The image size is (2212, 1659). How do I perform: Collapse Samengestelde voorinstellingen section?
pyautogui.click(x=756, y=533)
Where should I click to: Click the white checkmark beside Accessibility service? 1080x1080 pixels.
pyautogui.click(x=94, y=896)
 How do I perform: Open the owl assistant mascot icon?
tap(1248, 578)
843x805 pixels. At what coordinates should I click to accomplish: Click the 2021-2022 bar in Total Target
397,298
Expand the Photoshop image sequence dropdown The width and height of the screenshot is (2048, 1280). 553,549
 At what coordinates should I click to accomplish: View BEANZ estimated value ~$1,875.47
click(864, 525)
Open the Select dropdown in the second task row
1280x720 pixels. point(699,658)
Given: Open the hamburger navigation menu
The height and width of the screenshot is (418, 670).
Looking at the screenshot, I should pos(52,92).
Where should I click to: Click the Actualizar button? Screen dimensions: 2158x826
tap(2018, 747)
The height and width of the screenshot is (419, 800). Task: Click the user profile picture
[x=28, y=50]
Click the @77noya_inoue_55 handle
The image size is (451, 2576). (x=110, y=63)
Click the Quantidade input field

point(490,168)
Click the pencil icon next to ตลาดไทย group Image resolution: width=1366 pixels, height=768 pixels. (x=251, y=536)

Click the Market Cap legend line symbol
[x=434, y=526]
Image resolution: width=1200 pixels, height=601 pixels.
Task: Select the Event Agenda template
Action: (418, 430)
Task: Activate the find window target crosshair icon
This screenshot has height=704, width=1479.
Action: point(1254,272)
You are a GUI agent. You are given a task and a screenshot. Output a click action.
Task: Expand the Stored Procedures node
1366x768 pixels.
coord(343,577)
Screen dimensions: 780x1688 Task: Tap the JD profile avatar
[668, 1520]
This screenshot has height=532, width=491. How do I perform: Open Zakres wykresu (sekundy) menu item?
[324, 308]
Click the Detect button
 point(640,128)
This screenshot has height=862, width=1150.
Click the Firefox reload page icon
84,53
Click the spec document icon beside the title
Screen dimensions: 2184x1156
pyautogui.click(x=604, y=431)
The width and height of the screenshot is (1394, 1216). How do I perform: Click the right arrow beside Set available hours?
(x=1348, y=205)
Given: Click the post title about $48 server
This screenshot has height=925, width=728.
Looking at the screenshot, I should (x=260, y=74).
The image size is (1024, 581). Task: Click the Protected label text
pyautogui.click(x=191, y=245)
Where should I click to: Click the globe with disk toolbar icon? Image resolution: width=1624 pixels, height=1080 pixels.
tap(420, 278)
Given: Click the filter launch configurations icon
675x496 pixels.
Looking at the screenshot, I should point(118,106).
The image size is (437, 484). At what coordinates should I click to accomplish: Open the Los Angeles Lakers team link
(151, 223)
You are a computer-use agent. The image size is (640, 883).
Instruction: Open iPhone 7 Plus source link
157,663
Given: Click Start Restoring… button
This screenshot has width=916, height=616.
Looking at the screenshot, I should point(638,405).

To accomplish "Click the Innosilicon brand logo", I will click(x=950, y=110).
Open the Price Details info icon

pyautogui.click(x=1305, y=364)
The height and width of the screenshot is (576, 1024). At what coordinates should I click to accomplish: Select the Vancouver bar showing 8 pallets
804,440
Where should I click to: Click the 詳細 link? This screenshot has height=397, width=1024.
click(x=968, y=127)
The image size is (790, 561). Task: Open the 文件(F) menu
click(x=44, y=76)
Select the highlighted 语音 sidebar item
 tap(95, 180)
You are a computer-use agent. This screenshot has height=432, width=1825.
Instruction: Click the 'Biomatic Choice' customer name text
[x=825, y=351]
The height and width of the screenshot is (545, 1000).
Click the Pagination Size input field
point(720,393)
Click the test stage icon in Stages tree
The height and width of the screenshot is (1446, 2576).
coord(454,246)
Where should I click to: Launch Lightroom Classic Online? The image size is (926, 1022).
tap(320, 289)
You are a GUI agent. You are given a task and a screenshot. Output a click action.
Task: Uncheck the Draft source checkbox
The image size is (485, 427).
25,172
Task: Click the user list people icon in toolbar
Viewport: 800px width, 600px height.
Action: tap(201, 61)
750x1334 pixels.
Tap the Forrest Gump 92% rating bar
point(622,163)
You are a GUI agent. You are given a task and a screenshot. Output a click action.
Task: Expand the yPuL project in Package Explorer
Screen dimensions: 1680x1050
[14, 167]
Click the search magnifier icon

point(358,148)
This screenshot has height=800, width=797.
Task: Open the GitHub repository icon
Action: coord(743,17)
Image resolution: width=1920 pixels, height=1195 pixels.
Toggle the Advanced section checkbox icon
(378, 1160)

┄┄┄┄┄┄┄┄┄┄

What is asked => Rewrite the records above from the line containing "Where should I click to: Click the white" through the line containing "tap(1248, 578)", with the requests included, and offset every click coordinate in the answers by 68.

Reply to the exercise =>
Where should I click to: Click the white checkmark beside Accessibility service? 1080x1080 pixels.
pyautogui.click(x=162, y=964)
 How do I perform: Open the owl assistant mascot icon?
tap(1316, 646)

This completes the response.